Reproduce the lines of the listing from the one containing "You are a computer-use" through the one containing "click(211, 962)", both included, and leave the pictures out.

** start SUPPLIED MATERIAL **

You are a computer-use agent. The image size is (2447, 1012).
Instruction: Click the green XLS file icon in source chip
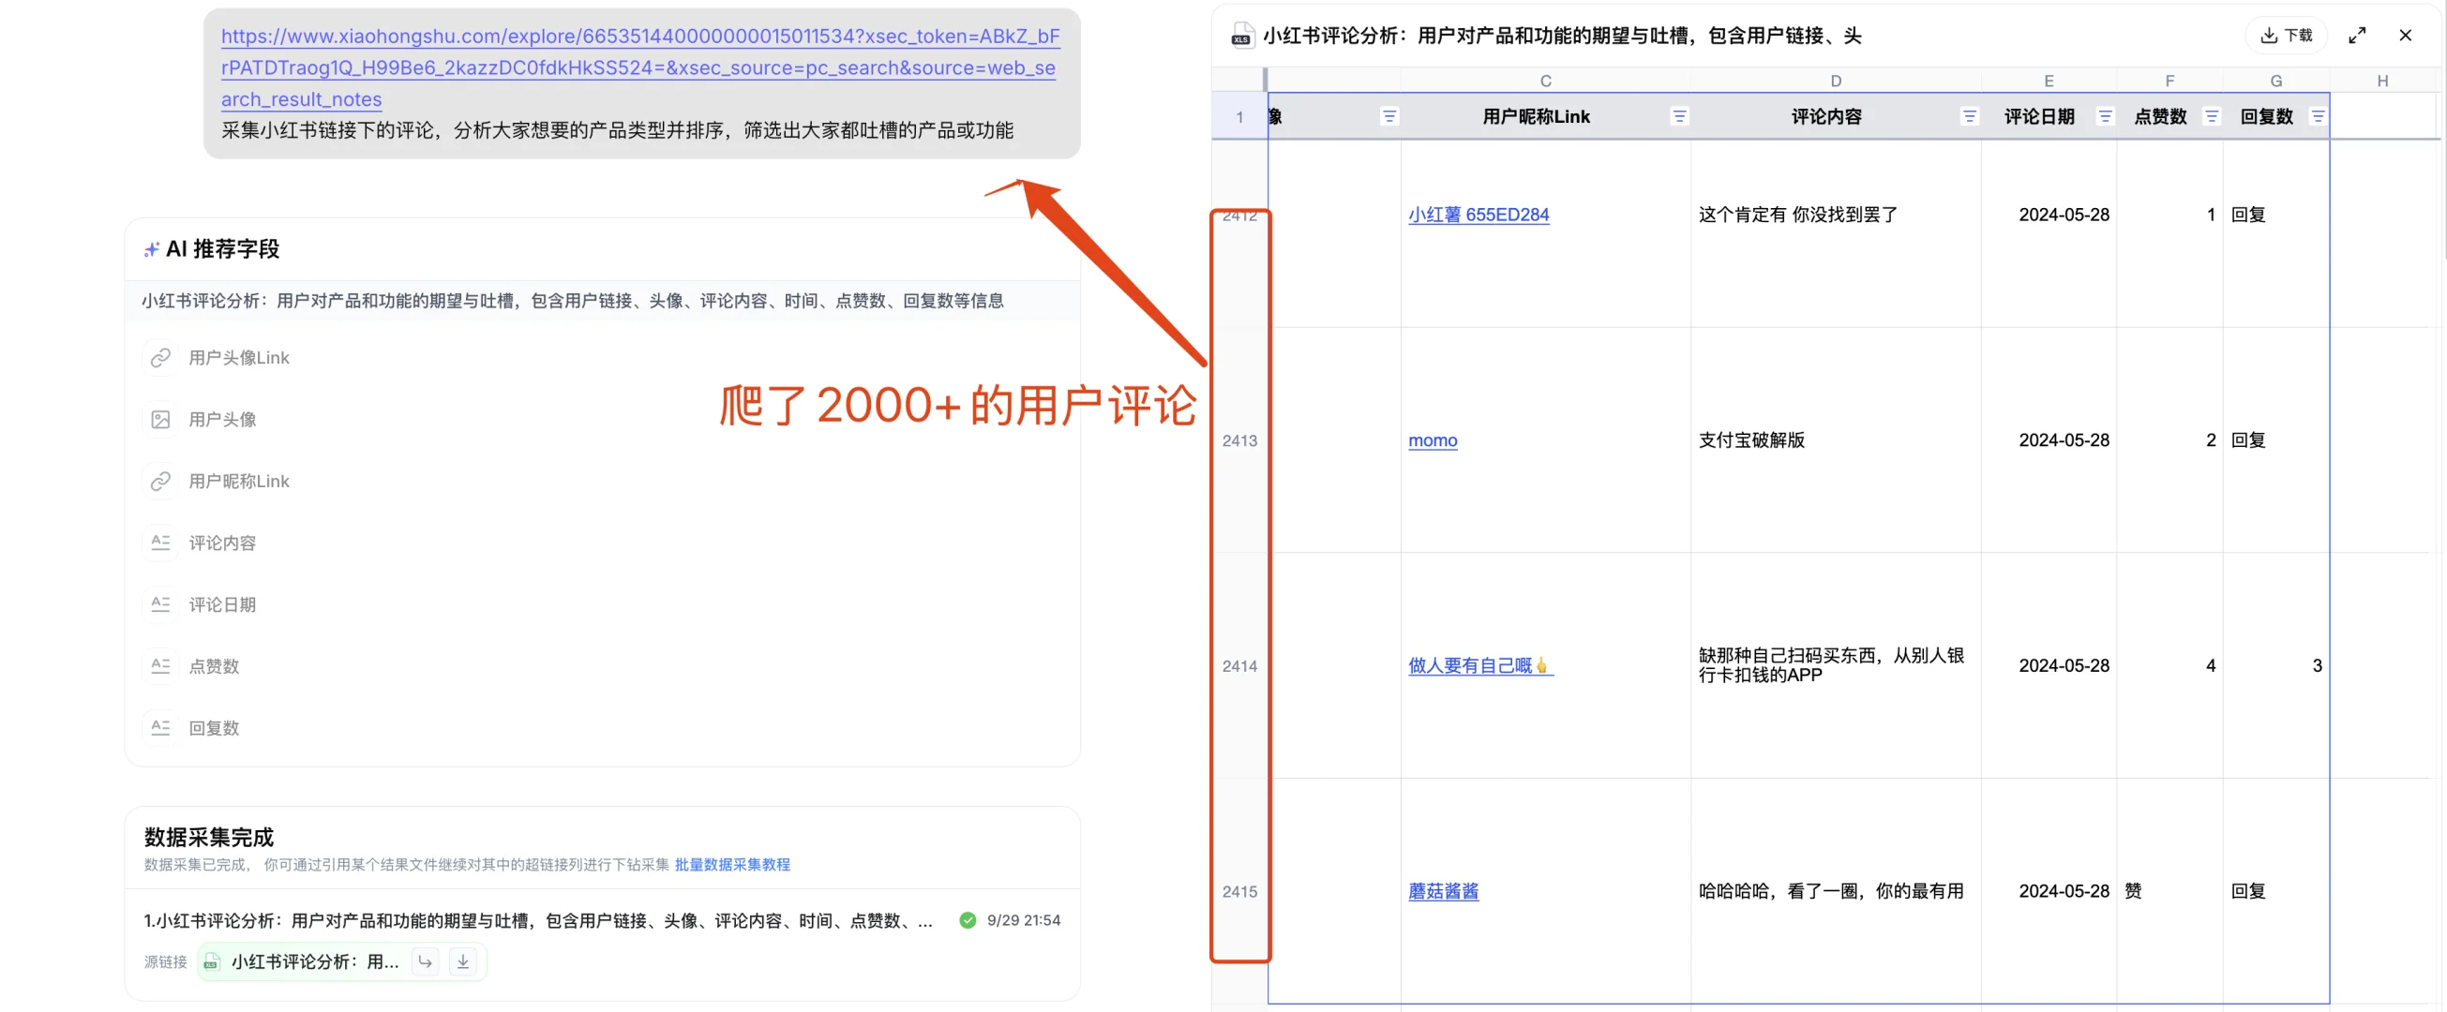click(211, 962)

** end SUPPLIED MATERIAL **
** start SUPPLIED MATERIAL **

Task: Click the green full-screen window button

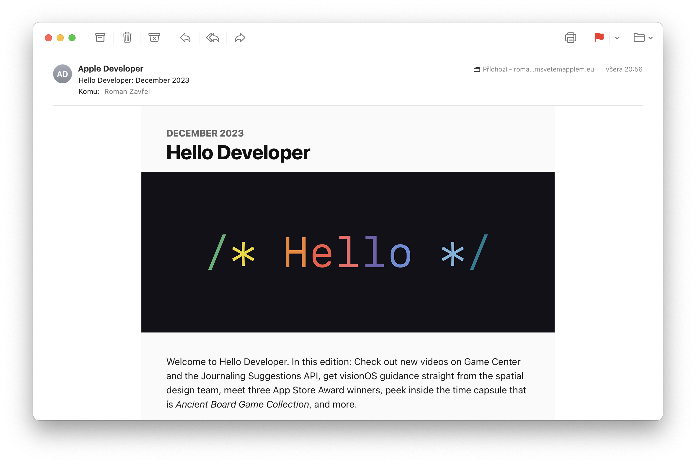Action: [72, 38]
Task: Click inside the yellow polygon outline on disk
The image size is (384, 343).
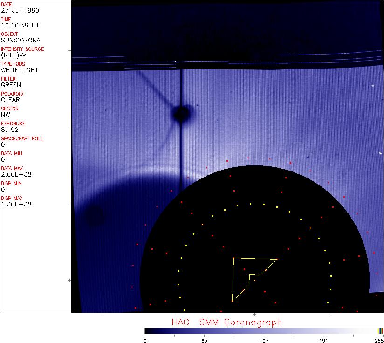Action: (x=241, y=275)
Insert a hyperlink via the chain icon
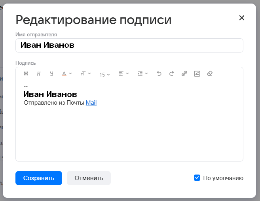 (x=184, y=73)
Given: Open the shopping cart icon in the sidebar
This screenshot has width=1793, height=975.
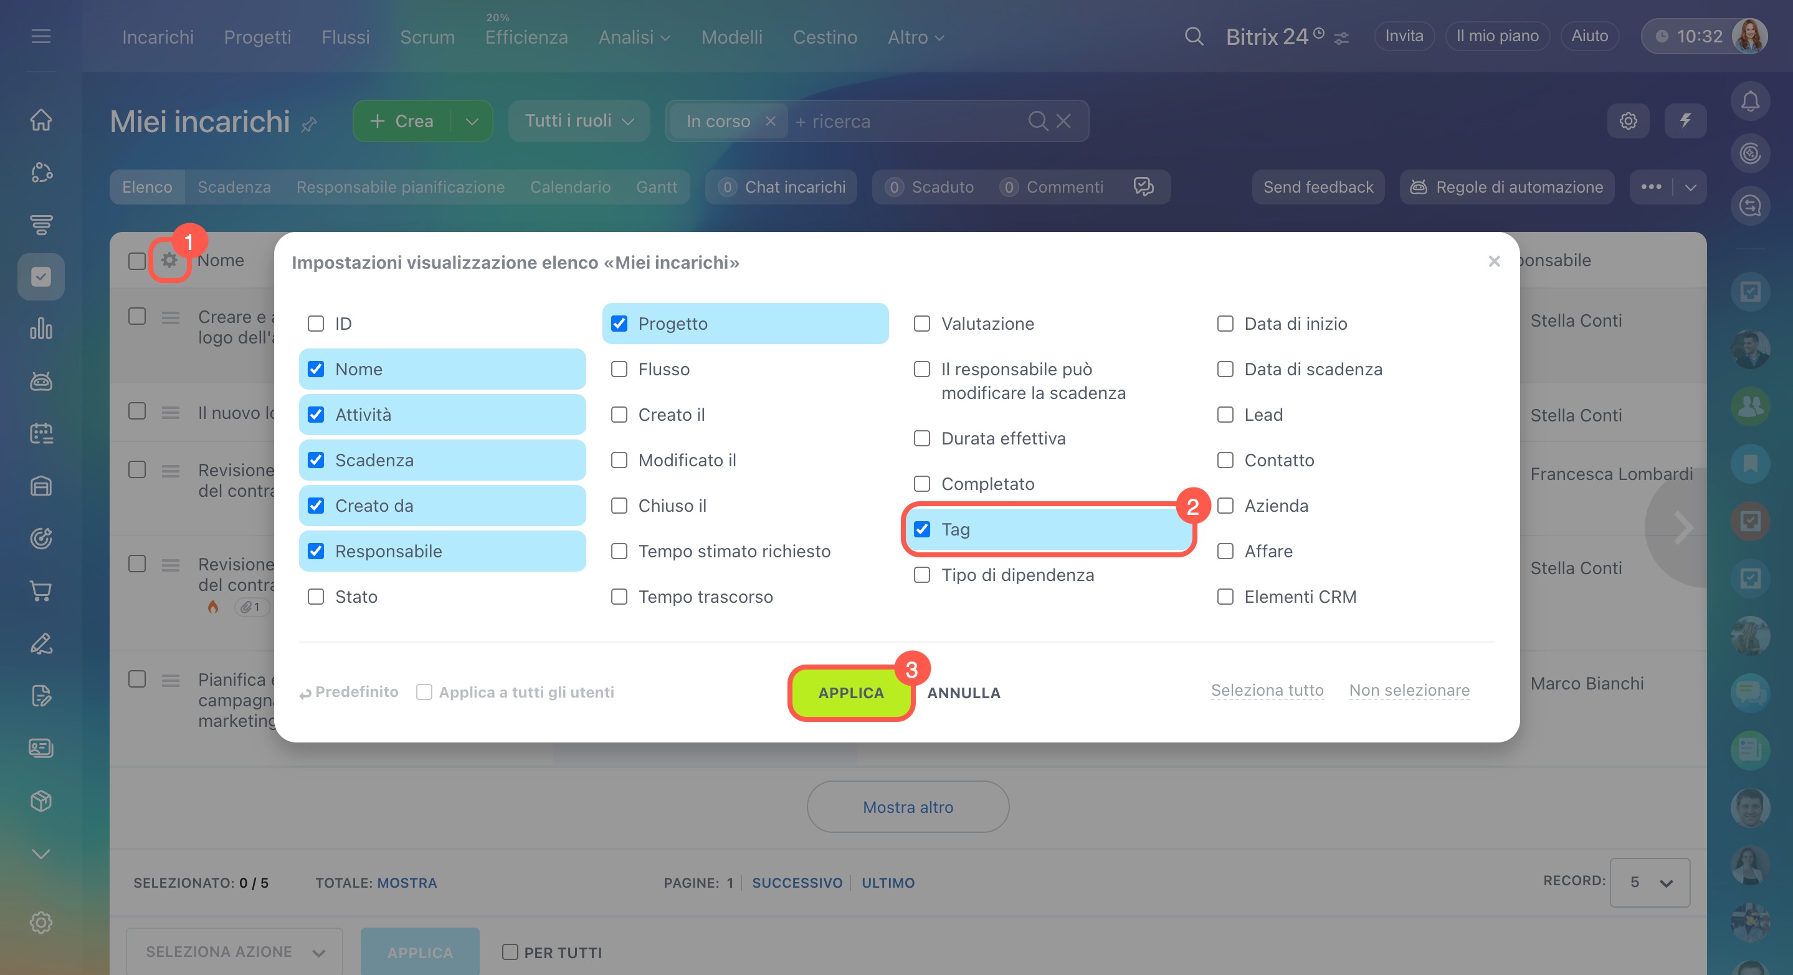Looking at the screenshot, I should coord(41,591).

** end SUPPLIED MATERIAL **

ANSWER TO THE PROBLEM =>
You are a computer-use agent. The image size is (2447, 1012).
Instruction: Click the green XLS file icon in source chip
click(211, 962)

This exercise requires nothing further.